The Bush Administration then implemented Special Registration, which applied to males from 26 countries, 25 of which had significant Islamic populations. Dutifully, 85,000 people lined up to register, thinking that they should cooperate with the government. 13,000 men who were found to have immigration violations, many of whom may have been on the path to getting green cards, were placed in deportation proceedings. Those who failed to register during the filing window continue to be affected even today, and may be unable to apply for an immigration benefit even through marriage to a US citizen.

The INS was dismantled and folded into the Department of Homeland Security bureaucracy. A new agency within DHS, Immigration and Customs Enforcement (ICE) came into being, which continues to expand and deport immigrants with even greater zeal under the Obama administration, disregarding its inherent power to favorably exercise discretion (which it had no compunctions in exercising unfavorably to arrest and deport immigrants after 9/11). Several efforts to achieve CIR in Congress have failed. The last effort to pass the DREAM Act in December 2010 also failed. Even business immigration, which can spur growth and more jobs, has gotten bogged down because of national security concerns. An entrepreneur finds it next to impossible to obtain a visa for the purpose of establishing a branch of his foreign business in the US. This branch can potentially create more employment for US workers, but national security concerns trump job creation when we most need it. Various states are competing with each other to pass laws that will punish suspected immigrants who are not in lawful status.

There are admittedly other forces also at work. The sluggish economy, along with joblessness, can also serve as a disincentive for immigration reform, along with nativist backlash. But the main bogeyman has been national security, largely as a result of the trauma caused by the 9/11 attacks. Surely, the danger is not over.
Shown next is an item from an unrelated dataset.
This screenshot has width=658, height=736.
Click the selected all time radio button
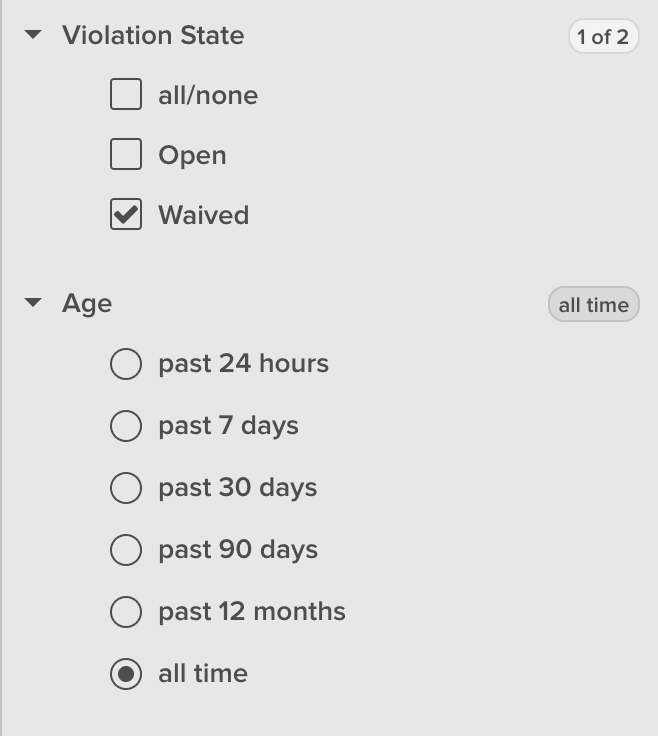click(126, 674)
New members of Al Qaida can rise and retaliate against the US. But there is no one with the same mythical status as Osama bin Laden, who was able to perpetuae it by evading capture or death. His death, if it makes the world more safe, should lessen the trauma in the days, months and years to come.

Can we hope for more sensible bi-partisan immigration reform, that will lead to economic growth and more prosperity as Michael Bloomberg suggested in the Wall Street Journal on May 1, 2011? Can we revert to our old values of not being fearful and embrace immigrants because of all the wonderful benefits they bring to the US? Can we restore due process because the erosion of the rights of immigrants ultimately result in the loss of rights for all? Can we overcome the fearmongering of rabidly nativist anti-immigration organizations through a more postive message that believes in the dignity of all persons including the immigrant?

There may be a sliver of a chance for all this to happen especially since Osama bin Laden is no more.